What you need to do: Which lines in the records below contain the word "will"? Report each of them.
----
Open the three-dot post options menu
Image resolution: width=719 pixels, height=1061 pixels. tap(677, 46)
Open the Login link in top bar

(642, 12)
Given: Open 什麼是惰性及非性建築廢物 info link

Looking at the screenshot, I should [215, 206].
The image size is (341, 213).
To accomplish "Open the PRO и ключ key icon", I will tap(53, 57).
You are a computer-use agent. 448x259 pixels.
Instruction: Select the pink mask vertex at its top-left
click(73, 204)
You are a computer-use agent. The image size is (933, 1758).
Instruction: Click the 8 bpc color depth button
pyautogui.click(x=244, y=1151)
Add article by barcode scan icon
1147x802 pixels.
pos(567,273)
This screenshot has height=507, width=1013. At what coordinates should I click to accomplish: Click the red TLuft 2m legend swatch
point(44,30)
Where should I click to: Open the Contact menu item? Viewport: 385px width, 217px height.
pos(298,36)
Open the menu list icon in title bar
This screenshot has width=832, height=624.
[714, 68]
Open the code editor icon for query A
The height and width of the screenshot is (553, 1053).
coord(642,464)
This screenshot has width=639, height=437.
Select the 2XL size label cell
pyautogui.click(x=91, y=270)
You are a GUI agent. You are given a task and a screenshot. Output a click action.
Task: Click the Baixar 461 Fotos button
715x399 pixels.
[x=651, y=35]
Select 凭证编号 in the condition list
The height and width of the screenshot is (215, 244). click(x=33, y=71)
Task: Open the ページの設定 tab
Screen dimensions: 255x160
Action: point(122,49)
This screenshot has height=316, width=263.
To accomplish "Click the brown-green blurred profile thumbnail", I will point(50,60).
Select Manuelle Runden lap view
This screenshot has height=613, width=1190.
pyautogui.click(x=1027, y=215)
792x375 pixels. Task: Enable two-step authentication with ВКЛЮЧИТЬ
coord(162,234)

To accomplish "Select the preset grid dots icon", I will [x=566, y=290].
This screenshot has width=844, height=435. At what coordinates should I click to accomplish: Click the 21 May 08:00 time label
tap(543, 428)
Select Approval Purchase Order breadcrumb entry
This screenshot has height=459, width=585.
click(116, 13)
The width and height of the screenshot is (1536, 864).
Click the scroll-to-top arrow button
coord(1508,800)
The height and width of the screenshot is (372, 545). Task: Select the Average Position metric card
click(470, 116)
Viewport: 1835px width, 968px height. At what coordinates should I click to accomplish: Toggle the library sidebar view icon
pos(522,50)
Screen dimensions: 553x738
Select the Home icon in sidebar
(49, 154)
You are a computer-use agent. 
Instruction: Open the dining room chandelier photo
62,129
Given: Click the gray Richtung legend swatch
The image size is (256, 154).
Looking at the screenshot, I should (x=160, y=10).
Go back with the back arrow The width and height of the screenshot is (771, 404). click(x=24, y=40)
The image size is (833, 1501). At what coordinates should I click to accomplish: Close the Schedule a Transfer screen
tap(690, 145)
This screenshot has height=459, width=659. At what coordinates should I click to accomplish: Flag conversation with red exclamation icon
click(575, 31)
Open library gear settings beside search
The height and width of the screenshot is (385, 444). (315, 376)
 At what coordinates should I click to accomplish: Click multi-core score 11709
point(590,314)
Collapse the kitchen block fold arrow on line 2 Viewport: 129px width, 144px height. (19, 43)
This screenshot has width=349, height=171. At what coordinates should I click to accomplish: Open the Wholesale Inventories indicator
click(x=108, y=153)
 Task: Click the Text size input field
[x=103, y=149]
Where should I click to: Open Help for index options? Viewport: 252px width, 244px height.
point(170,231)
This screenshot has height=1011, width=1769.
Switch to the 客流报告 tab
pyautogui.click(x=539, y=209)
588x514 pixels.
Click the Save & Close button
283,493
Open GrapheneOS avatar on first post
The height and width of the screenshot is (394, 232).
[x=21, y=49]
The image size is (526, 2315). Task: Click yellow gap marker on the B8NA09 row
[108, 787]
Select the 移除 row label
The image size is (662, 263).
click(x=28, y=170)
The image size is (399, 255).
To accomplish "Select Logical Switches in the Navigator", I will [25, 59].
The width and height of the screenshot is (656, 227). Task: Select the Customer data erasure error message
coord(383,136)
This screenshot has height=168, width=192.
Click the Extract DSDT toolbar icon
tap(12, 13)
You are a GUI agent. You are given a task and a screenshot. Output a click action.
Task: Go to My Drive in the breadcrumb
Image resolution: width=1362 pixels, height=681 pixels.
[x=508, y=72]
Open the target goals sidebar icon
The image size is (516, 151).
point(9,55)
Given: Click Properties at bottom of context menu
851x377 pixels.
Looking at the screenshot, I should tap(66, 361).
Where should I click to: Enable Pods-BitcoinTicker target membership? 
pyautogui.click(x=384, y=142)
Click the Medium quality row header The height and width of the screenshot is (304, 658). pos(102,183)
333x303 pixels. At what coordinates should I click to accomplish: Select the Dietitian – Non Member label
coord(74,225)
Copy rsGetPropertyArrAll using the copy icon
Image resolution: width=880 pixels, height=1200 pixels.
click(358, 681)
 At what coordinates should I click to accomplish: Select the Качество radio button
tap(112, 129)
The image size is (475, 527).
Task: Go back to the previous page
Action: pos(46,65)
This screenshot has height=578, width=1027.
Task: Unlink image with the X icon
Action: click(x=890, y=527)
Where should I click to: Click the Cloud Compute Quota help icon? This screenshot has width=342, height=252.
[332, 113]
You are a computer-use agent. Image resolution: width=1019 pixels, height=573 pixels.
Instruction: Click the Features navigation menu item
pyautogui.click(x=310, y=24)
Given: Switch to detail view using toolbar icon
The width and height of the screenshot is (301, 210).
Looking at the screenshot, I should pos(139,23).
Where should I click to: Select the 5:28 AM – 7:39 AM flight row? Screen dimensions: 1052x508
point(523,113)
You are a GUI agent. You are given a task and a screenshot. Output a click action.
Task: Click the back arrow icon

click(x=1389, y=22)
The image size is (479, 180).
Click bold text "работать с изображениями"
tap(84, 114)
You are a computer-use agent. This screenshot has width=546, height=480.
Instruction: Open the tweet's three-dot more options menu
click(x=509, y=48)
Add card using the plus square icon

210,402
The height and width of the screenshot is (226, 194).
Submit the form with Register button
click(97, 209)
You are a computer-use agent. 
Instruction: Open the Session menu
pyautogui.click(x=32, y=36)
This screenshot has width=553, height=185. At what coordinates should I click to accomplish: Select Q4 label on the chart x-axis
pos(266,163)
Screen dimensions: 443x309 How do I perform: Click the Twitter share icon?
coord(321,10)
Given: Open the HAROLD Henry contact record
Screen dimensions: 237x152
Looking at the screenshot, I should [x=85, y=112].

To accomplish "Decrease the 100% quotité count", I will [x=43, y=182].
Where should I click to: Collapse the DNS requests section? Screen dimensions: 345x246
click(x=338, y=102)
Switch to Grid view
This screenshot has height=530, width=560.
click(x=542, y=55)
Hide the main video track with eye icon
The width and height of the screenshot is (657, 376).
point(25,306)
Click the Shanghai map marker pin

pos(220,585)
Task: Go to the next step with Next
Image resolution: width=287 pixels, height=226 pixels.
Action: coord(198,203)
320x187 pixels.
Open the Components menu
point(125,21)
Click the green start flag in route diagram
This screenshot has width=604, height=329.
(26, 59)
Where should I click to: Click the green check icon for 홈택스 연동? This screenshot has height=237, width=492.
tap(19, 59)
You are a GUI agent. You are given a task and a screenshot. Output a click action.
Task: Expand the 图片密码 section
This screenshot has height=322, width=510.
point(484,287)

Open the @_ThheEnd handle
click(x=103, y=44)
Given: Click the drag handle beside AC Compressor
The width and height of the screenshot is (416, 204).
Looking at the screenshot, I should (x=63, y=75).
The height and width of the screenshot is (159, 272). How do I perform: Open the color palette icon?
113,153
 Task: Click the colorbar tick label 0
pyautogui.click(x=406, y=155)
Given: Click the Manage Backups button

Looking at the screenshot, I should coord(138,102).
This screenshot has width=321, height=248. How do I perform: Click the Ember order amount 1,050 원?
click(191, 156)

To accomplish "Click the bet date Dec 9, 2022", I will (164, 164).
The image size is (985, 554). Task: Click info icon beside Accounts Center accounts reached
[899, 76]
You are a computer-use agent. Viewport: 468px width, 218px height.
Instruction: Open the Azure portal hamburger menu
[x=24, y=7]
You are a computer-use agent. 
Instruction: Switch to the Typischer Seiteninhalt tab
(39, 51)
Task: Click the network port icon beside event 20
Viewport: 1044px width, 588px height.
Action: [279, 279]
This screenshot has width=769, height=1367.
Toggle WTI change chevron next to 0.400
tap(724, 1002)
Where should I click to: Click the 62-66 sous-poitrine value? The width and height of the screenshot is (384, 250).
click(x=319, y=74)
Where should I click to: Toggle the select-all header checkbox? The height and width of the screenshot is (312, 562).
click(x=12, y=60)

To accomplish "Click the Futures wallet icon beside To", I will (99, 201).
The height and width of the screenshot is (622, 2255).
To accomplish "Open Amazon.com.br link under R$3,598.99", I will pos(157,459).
----
Task response:
To accomplish "Open the PRO и ключ key icon", I will tap(53, 57).
To accomplish "Click the brown-green blurred profile thumbnail", I will point(50,60).
To accomplish "Select the preset grid dots icon", I will [x=566, y=290].
To accomplish "Select Logical Switches in the Navigator", I will [25, 59].
To accomplish "Decrease the 100% quotité count", I will [x=43, y=182].
To accomplish "Click the bet date Dec 9, 2022", I will (164, 164).
To accomplish "Click the Futures wallet icon beside To", I will (99, 201).
To accomplish "Open Amazon.com.br link under R$3,598.99", I will pos(157,459).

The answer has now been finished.